Data standardization is essentially the process of rescaling data so that it has a mean of 0 and a standard deviation of 1. This process is particularly helpful in guaranteeing data consistency, allowing for comparisons between variables that are measured with different scales. To execute data standardization, we need to subtract the mean of a vector from all its values, and divide this difference by the standard deviation to get a vector of standardized values. We demonstrate this on a synthetic dataset, which we create following a normal distribution with mean of 940 and standard deviation of 190.

# Setting seed
set.seed(194)

rnorm_raw <- rnorm(n = 100, mean = 940, sd = 190) # non-standardized data
rnorm_std <- (rnorm_raw - mean(rnorm_raw))/sd(rnorm_raw) # standardized data

Analyze the standardized data

We shall make sure that the mean and standard deviation of the standardized dataset are 0 and 1 respectively:

mean(rnorm_std)

sd(rnorm_std)

This is the case indeed. What shape of the standardized distribution do we expect in comparison to that of the non standardized data? The shape of the distribution of rnorm_std should be bell-shaped, as for a normal distribution. That’s because the standardization process does not transform the structure of underlying distribution (hence, it does not influence the shape of the distribution); standardization only turns raw data into z-scores (it changes the scale of data), therefore, if the non-standardized distribution is normal (bell-shaped), its standardized version will also be normal. Similarly, a non-normally shaped distribution will remain non-normally shaped after standardization. Let’s confirm this:

par(mfrow = c(1, 2))
plot(density(rnorm_raw), lwd = 2, main = "Non Standardized Distribution",
     col = "tomato")
plot(density(rnorm_std), lwd = 2, main = "Standardized Distribution",
     col = "cornflowerblue")

Indeed, the shape of both distributions is identical and roughly bell-shaped. Standardization plays a crucial role in statistics, especially in the context of confidence intervals; in fact, it helps compute confidence intervals correctly by removing scale-based biases.

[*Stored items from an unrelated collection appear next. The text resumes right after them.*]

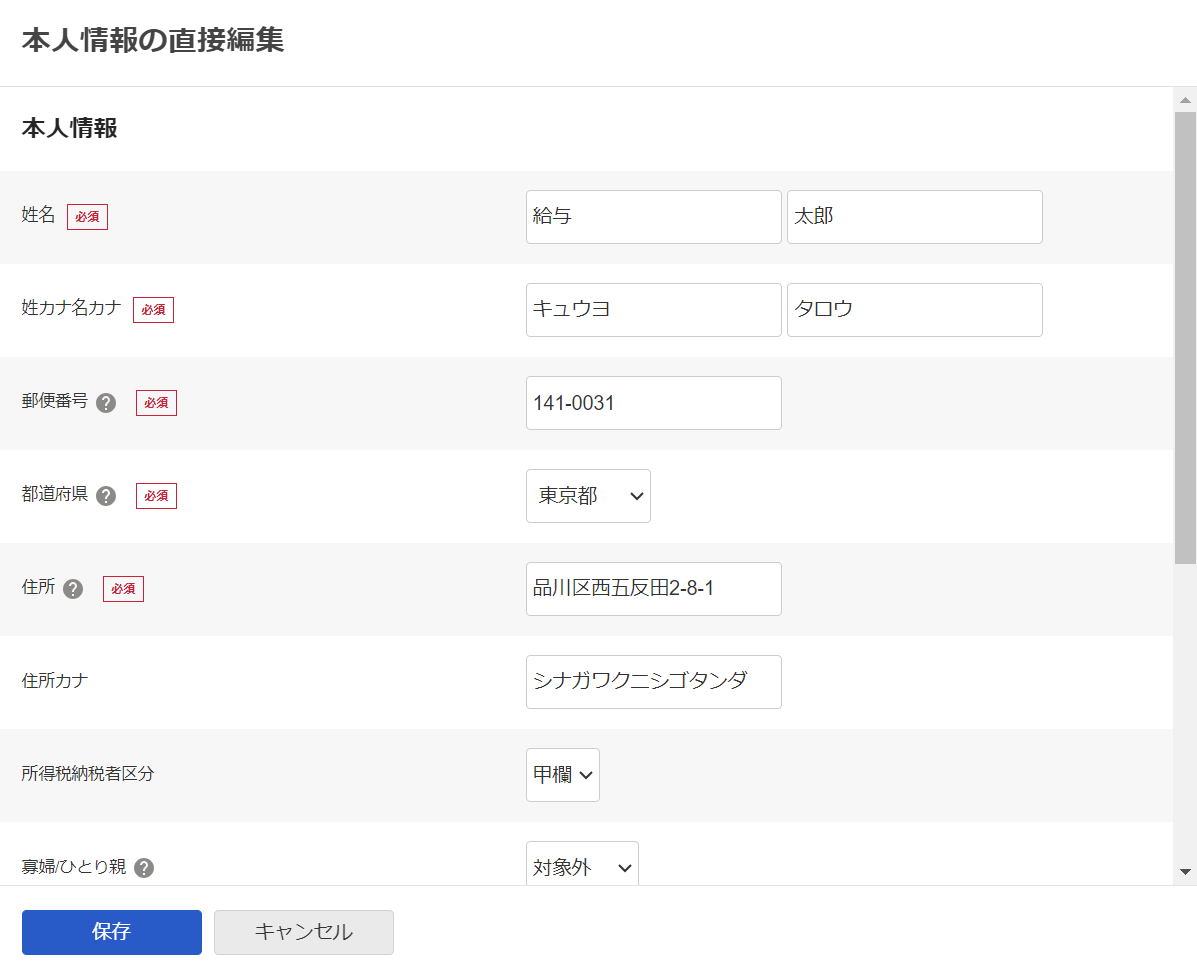Click the scrollbar track below the thumb

point(1185,710)
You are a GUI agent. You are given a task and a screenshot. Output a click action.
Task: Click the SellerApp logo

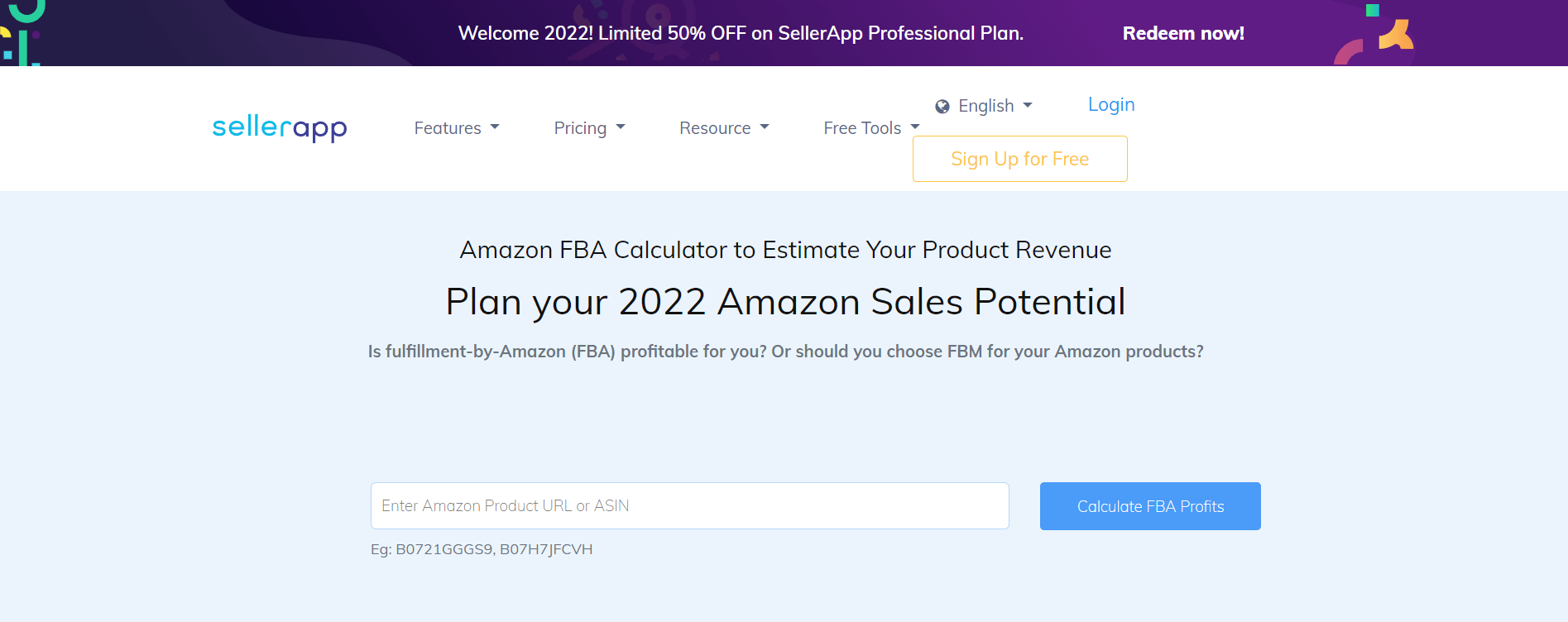(279, 126)
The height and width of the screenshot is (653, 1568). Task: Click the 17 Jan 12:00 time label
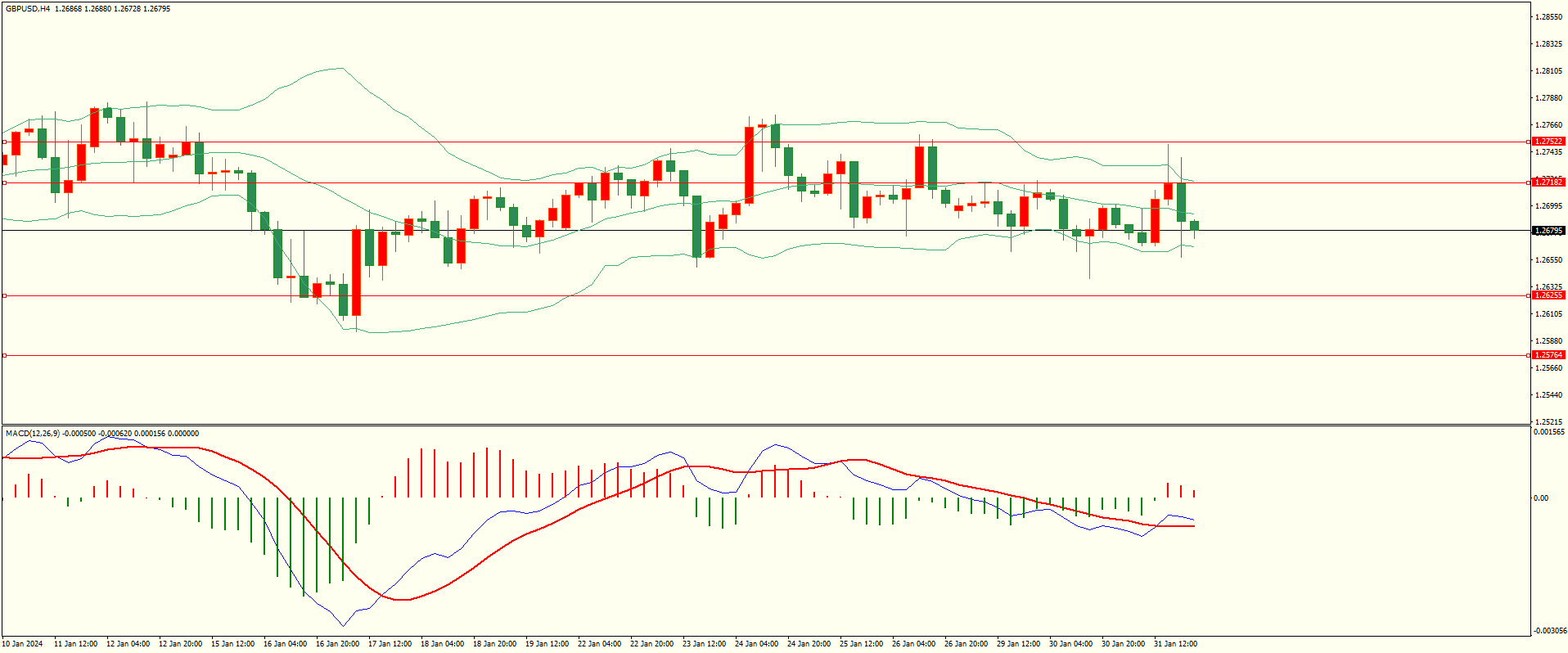tap(390, 644)
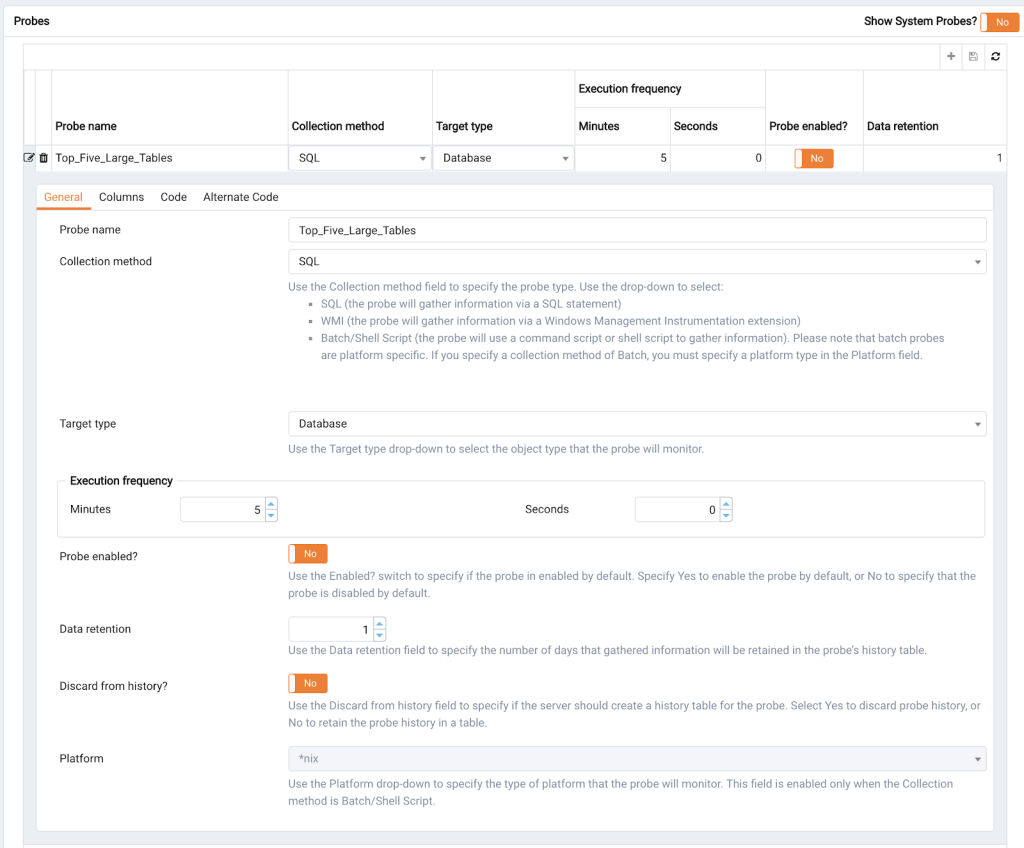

2. Confidence Intervals Simulation

In most cases, we do not have an entire population at hand, therefore we draw a sample. We then use the sample to estimate a parameter or a set of parameters of the population, such as mean or variance. Most likely the parameter that we estimate from the sample is different from that of the population. Now, imagine that we draw a few samples, not just one. Certainly, these samples are going to present a different value of the parameter of interest. Here, a confidence interval comes handy; namely, a confidence interval is the range in which the true parameter lies with a certain probability (often 95% or 99%). Hence, a confidence interval helps us say that we are 95% or 99% confident that the parameter of interest lies within the interval.

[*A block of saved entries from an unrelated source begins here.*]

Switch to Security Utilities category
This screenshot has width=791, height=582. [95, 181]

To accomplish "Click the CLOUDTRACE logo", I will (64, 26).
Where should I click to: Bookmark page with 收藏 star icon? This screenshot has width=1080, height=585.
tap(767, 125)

In order to explore confidence intervals, we are going to use the function plot_sample_ci() from the non-CRAN package compstatslib. The plot_sample_ci() function simulates samples drawn randomly from a population. Each sample is a horizontal line with a dark band for its 95% confidence interval, a lighter band for its 99% confidence interval, and a dot for its mean. The population mean is a vertical black line. Samples whose 95% confidence interval includes the population mean are blue, and others are red. Let’s install the package first:

require(devtools) # loading devtools for installing non-CRAN packages

#install_github("soumyaray/compstatslib") # installing compstatslib package
require(compstatslib) #loading compstatslib

Display confidence intervals of a 100 samples (each of size 100), generated from a normally distributed population of 10,000

We are going to generate 100 samples from a normally distributed population of 10,000. We arbitrarily choose to set the mean to 20 and the standard deviation to 3. We expect on average 5% of the samples to not include the true value of the mean when we consider a 95% CI (5 samples out of 100), while 1% of the samples should not include the true mean when considering a 99% CI (1 sample out of 100).

# Setting seed
set.seed(200)

plot_sample_ci(num_samples = 100, sample_size = 100, pop_size = 10000,
               distr_func = rnorm, mean = 20, sd = 3)

As we can see, 5 samples out of a 100 do not include the true mean within a 95% CI, while there is only 1 sample that does not include the mean within a 99% CI. Keep in mind that the results will be affected if the seed is changed.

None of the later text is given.